EB: On the cusp of this move to Paris, you went on another natural wine themed trip to Georgia. And it just so happened that one of the attendees––a natural winemaker from Australia––would one day become your husband. It was an inconvenient time for you to begin a romance with somebody who lives on the other side of the planet! How did you navigate exploring the potential of that relationship regardless of the fact that it made no logical sense, considering the path that you were on and what you have planned for yourself?
RS: I think it was just a feeling that wouldn't go away. I wanted it to go away! I asked friends, “What the hell do I do about this? What is going on?” And they were like, “It honestly sounds a bit like you're falling in love.” And I guess I just had to listen to that. Sometimes love is inconvenient.
EB: An essential story arc in your memoir––You Had Me at Pét-Nat––is this tension between these two great loves: The Aussie winemaker and the city of Paris itself. Can you explain how a relationship with a city can feel like a romance in its own way?
RS: Well, first there was my relationship with New York. I felt like I was in this toxic relationship where I loved the city, and I wanted it to love me back, and it just wouldn't. My relationship with Paris was, in some ways, a bit fantastical––I was seeing it in a certain light that wasn't reality. I came to realize that loving a city just isn't the same as loving a person. I've always been someone very attached to place and I've really let place influence my level of happiness, but ultimately I decided to live a life that was not really about place at all.
EB: You had to choose between two possible life paths in two different places––settling down with your partner on a rustic farm in Australia and creating your own natural wine label, or opening a chic natural wine bar in Paris with your best friend. Both are equally enticing. What was the final thing that helped you to decide what you wanted to do?
RS: I came to visit my partner and he suggested, “Why don’t you come back and try making a little wine?” I did not think of myself as a winemaker but after that first vintage I was completely transformed. I saw that there was a new side of me that would probably emerge from this lifestyle and also from being in love and starting a family.
EB: I know that in the beginning you had trouble imagining yourself as a country gal. It can be hard for us to give up what we've been used to, embed ourselves in a new place and let that place change us. How do you think committing to your life in rural Australia has changed your sense of identity?

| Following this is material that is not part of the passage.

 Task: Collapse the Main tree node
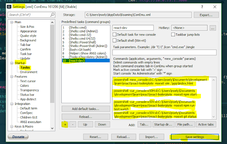click(x=12, y=22)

RS: The Adelaide Hills area, where we live, is surprisingly International. I find solace knowing I'm not the only one there that's had to relearn my entire existence. Weirdly, the pandemic also helped in some ways. Obviously, we couldn’t keep bouncing around from place to place as we had been, and that forced me to concentrate more on what we do have and how I can make it my own. I started learning how to grow vegetables and flowers and I’m in clothes covered in soil. The people here do have that big city past and that part of themselves is still there, but over time I think you really grow to love working the land.
EB: Your story is such an inspiring example of following your curiosity, and the way things unfold in your favor if you just go with your gut. Do you have any advice for somebody who's feeling restless in their life and pulled towards a new chapter, perhaps in a new place, but they don't know how to begin pursuing that?
RS: I'm gonna go so New Age-y here, but I think you need to go inward. You need to be doing yoga, you need to be meditating, you need to be going on long walks by yourself. Nobody's gonna answer these questions for you, so you're gonna have to start jiggling things on the inside, if you want your intuition to guide you. When you decide you might want to change your life you have to make yourself vulnerable through some risk taking. If you're open to it, then that's a good place to start.